‘It’s All True,’ Presented by Co-Lab Projects

by Neil Fauerso May 17, 2018
Object Collection performing "It's All True"

Object Collection performing It’s All True

I was never a punk person. In an extremely on-brand move, the first cd I bought was Deep Forest, the new-age rave album of Peter Gabriel and traditional songs by Pygmy tribes (which, frankly, still slaps). I’m sure Iowa in the ’80s and ’90s had a nascent punk scene with underground bands named Hogwelt or whatever, but I heard house music coming off the cornfield raves into my open window when I was nine years old, and that was that. 

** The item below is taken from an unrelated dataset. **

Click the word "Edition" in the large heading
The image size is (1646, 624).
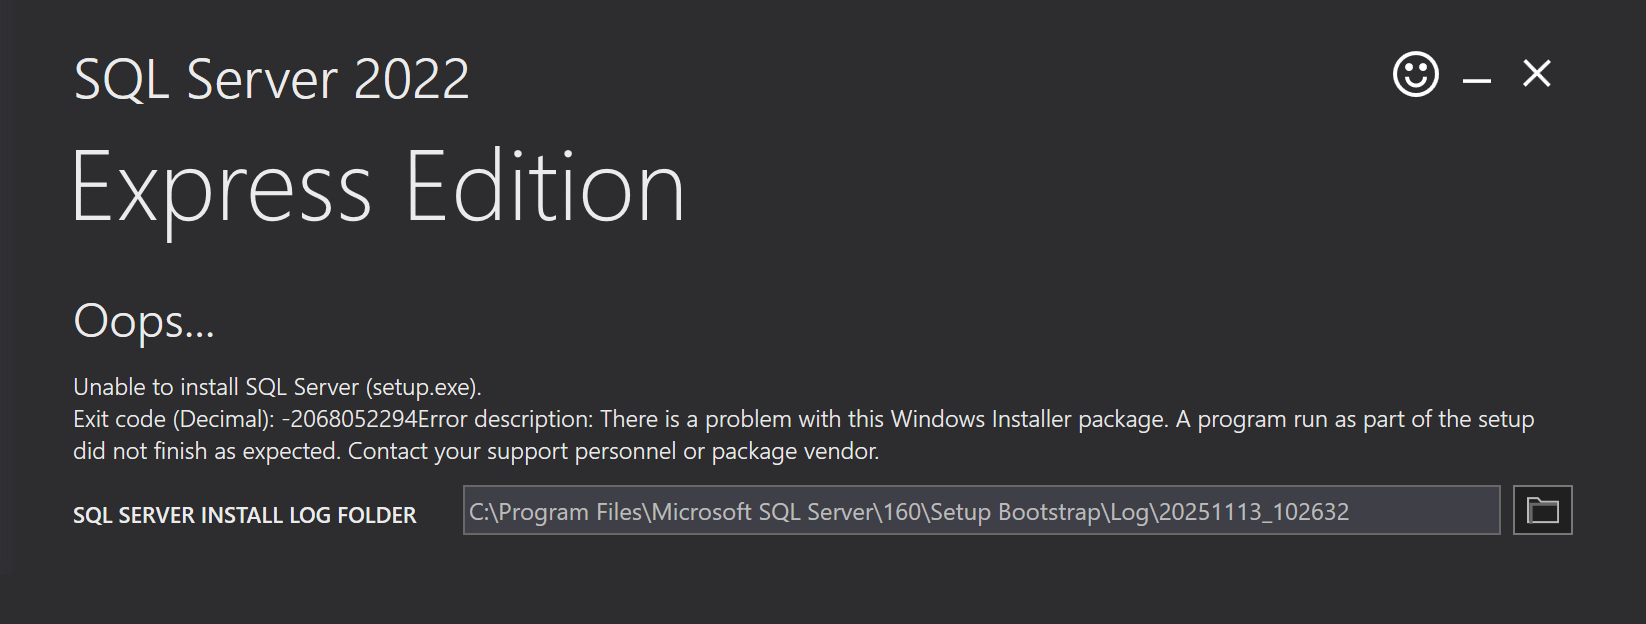click(x=545, y=187)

Punk of course is much more than just a musical genre. It’s an aesthetic, an ethos, an idea, that has become so thoroughly bastardized by overuse as to be rendered wholly amorphous. Elon Musk is “punk.” A braying, box shape CNN hack like Chris Cillizza has probably described Donald Trump as “punk.” Travis Just, the composer of the “opera-in-suspension” It’s All True, which is an epic, chaotic, yet precise cut-up of 1500 hours of live Fugazi shows from the ’80s and ’90s, gives me perhaps the best and truest description of punk, redeeming it from the morass: “Not relying on other people to give you your culture.” 

Fugazi, back in the day

Fugazi, the  Washington D.C. DIY punk band formed in 1987, have taken on a legendary status far more crystalline than most classic rock titans, who you can see live at most any Smoothie King amphitheater any time of year. Righteous, political, and egalitarian (for years and years even when they became properly famous, tickets for their all-ages shows were remarkably cheap), Fugazi actualized the ideal of a band that was rigorously ethical and independent and didn’t suck. In fact, their prickly, dub-post hardcore has aged quite well. 

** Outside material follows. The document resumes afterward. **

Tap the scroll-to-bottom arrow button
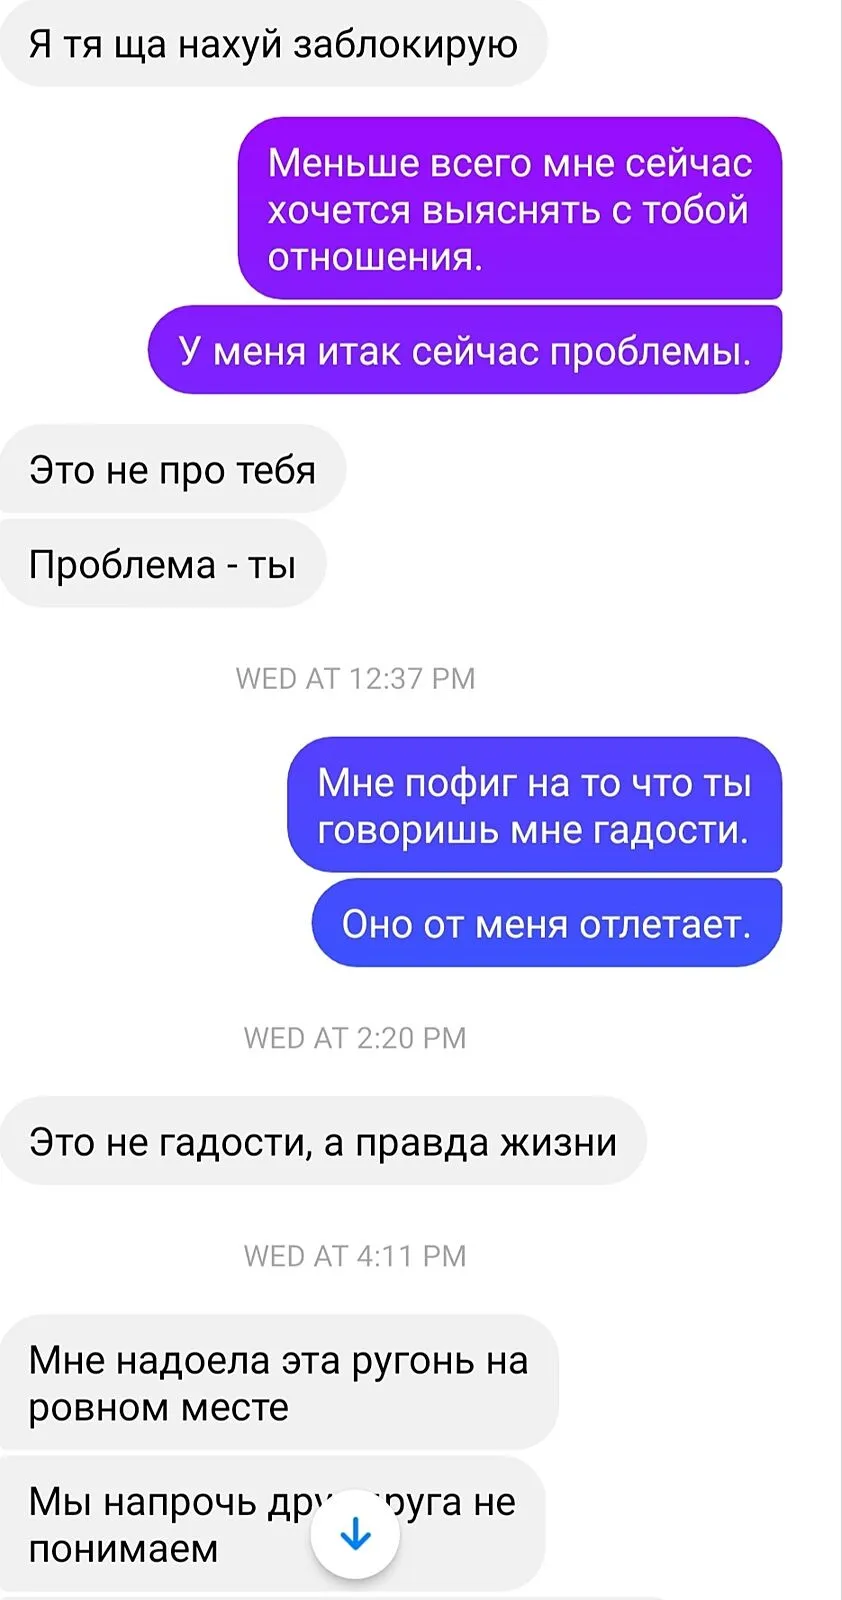This screenshot has height=1600, width=842. [x=355, y=1534]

For It’s All True, Just and Kara Feely, his creative partner in their experimental theater group Object Collection (which is Brooklyn-based) wisely decided that covering or recreating any of the Fugazi songs would be futile. It’s All True is not a greatest hits trip down memory lane. “Fugazi is not a nostalgia trip; my experience of the ’90s is that it fucking sucked,” Just says. (Same). Obsessed with the ineffable frisson of live performances and spontaneity (Just for a period only listened to live bootleg recordings of musicians like The Replacements and Prince), Feely and Just combed through recordings of more than 1000 hours of Fugazi performances, effectively keystroking through the songs to find moments of shock and surprise, and then logging such moments in a massive Excel spreadsheet. The score and libretto for It’s All True were then painstakingly stitched from these logged moments, creating a fascinating inverted monument to spontaneity. This is where the description “Opera in Suspension” comes into focus — an ongoing collision of moments, bubbling up, creates a feeling of entering in media res, hovering, a buzz of insect wings above the ground. Just conducts the “band”: four vocalists, four electric guitars, and two drummers to control and funnel the chaos. The piece has a driving, heavy current and tension, like a deep-sea fishing line that could buckle and snap at any time. 

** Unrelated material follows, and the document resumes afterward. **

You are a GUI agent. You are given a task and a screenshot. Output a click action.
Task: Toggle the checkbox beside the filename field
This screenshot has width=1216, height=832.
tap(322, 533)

It’s All True, with its detuned guitars, skittering percussion, and manic sing-speaking is a bracing, charged experience — qualities that will certainly be heightened with the live performances in Austin this weekend. It sounds like collaboration between composers Glenn Branca and John Adams and is simultaneously maddening, funny, and exhilarating. Despite being comprised of materials from 20-plus years ago, It’s All True feels particularly vital to our current moment. Living under siege, living in mid screed, you have to laugh, keep it going — it’s all true. 

‘It’s All True’ by Object Collective is presented in Austin by Co-Lab Projects, Stateside at The Paramount, Friday, May 18th, 8 PM // Saturday, May 19th, 8 PM // Sunday, May 20th, 5 PM.